EXTRACTED TEXT.
——————————

Stats Project: Class Voting Post-Mortem

Introduction

In my last post I wrote up my first ever logistic regression and noted that it didn’t go as well as I would have liked. I’ve learned a lot about the practice of performing regressions in Excel so the process was still useful. I had some specific issues with my sample size and sampling weights, which I want to discuss a little bit more now.

Sample Size

I performed some Wald tests on the estimated coefficients of the regression (see last blog for the results). One of the determinants of the Wald statistic is the sample size. Put simply, as the sample size increases so too does the size of the Wald statistic. A larger Wald statistic has a smaller associated p-value meaning that the null hypothesis (in this case that the coefficient is equal to 0) will be rejected more often. If I had a larger sample more of my results would be significant.

Was my sample size too small? How much larger would my sample need to be to produce the statistical significance I wanted? The first question is trickier than the second. I began by reading some academic articles about sample sizes and found that there was a bit of a debate around the topic. For logistic regressions there is a rule of thumb that there need to be 10 events per predictor variable. Vittinghoff and McCulloch have argued that such a rule is too conservative, but others have argued the opposite.

In my case that meant that I needed 10 Conservative voters for every variable I had thrown into my regression (150 Conservative voters in total). My sample had a total of 238 such voters so it would seem that, despite my previous conclusion, my sample was sufficiently large to generate solid results. In fact, my sample size would be large enough to look at Labour voters as well (but I wouldn’t be able to do an analysis of Lib Dem voters).

But surely I could get better results if my sample size was much bigger? After all, there are some much larger surveys out there (which are admittedly much more difficult to get hold of). It turns out that increasing sample size has diminishing returns and that a sample as large as the one I had was about as good as it got. My results might have been a little bland, but that wasn’t necessarily a result of the size of the ESS.

——————————

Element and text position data
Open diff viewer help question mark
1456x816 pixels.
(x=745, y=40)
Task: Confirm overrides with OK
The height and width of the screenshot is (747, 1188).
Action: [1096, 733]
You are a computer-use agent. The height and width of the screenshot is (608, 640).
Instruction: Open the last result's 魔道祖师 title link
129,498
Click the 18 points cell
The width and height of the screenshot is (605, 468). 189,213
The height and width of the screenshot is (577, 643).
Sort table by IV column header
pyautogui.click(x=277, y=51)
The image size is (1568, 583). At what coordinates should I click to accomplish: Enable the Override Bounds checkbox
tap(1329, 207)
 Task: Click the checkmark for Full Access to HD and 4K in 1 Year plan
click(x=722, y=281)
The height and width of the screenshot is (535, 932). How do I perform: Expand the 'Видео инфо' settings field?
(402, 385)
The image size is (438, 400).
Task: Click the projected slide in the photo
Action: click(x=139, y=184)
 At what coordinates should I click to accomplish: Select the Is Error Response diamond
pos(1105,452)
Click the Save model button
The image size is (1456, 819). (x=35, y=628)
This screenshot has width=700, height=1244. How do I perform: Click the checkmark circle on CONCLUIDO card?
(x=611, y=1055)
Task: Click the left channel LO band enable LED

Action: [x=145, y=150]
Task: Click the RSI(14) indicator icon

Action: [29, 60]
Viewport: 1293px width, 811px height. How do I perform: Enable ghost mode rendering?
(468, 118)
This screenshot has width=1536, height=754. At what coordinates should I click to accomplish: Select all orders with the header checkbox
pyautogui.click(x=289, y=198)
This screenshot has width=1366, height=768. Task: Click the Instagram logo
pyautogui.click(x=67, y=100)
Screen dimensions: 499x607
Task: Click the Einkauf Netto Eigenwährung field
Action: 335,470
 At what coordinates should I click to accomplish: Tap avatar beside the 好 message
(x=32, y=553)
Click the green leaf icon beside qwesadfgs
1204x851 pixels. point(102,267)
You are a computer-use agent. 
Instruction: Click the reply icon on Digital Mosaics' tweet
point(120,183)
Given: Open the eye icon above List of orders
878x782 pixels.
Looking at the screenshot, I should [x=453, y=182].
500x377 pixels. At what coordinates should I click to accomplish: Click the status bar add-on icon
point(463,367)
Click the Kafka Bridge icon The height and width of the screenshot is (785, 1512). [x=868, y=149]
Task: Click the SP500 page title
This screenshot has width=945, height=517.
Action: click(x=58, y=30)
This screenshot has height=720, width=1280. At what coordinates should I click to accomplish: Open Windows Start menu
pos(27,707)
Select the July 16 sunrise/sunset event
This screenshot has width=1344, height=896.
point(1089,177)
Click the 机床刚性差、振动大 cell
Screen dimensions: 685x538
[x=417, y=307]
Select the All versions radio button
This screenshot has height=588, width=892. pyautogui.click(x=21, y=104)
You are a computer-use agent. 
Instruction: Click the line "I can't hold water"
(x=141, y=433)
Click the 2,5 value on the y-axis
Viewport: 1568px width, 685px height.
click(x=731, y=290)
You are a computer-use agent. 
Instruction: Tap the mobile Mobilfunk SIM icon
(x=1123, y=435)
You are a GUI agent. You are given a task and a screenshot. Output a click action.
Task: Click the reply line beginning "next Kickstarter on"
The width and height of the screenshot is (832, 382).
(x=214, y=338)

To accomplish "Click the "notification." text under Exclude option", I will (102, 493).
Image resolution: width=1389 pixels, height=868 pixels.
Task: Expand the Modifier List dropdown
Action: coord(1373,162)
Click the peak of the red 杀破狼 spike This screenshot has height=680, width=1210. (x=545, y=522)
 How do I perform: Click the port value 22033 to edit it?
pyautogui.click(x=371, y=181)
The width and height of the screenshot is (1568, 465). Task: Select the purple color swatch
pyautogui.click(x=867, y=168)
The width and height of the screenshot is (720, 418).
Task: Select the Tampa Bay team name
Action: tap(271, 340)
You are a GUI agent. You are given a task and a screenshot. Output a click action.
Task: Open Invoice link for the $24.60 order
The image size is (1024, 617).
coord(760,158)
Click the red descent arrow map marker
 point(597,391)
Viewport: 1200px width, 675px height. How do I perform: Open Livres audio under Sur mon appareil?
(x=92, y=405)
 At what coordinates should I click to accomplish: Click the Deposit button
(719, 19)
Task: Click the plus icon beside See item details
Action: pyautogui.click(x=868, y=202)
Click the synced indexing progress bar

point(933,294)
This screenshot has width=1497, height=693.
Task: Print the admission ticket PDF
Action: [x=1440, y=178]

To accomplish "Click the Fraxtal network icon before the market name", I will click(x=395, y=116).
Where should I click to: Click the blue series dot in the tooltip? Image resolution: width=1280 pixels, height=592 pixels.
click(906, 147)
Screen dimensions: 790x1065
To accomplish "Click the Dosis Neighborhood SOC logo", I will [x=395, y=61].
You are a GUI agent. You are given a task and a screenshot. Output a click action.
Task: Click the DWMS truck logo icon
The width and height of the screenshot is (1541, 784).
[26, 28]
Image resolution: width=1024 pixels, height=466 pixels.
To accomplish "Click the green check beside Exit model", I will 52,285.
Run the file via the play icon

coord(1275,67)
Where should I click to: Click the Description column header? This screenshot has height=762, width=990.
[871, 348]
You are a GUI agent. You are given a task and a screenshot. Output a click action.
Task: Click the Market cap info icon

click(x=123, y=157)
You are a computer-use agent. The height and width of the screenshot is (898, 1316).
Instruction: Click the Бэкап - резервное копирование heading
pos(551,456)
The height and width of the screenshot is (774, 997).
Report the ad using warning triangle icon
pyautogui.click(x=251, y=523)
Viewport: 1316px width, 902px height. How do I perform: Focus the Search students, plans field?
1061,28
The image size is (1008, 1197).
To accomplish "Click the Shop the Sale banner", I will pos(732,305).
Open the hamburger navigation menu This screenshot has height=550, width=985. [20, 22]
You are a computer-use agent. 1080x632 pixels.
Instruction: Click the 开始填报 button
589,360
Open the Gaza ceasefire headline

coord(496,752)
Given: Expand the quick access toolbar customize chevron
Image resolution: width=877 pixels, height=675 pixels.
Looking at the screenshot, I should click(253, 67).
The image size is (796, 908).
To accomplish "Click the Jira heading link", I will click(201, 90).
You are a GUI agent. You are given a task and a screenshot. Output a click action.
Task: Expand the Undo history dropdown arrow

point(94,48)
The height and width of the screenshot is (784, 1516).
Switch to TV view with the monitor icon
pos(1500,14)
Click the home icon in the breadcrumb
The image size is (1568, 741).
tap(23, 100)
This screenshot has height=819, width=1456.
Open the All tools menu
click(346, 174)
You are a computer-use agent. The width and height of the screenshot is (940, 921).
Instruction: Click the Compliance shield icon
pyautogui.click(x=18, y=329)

——————————

LIST OF TASKS.
1 - Quote the post-mortem from "Was my sample" up to and including "argued the opposite.".
2 - According to the post-mortem, how many Conservative voters did the sample contain?
Work from the post-mortem alone, not the items.

ANSWERS.
1 -
Was my sample size too small? How much larger would my sample need to be to produce the statistical significance I wanted? The first question is trickier than the second. I began by reading some academic articles about sample sizes and found that there was a bit of a debate around the topic. For logistic regressions there is a rule of thumb that there need to be 10 events per predictor variable. Vittinghoff and McCulloch have argued that such a rule is too conservative, but others have argued the opposite.

2 - 238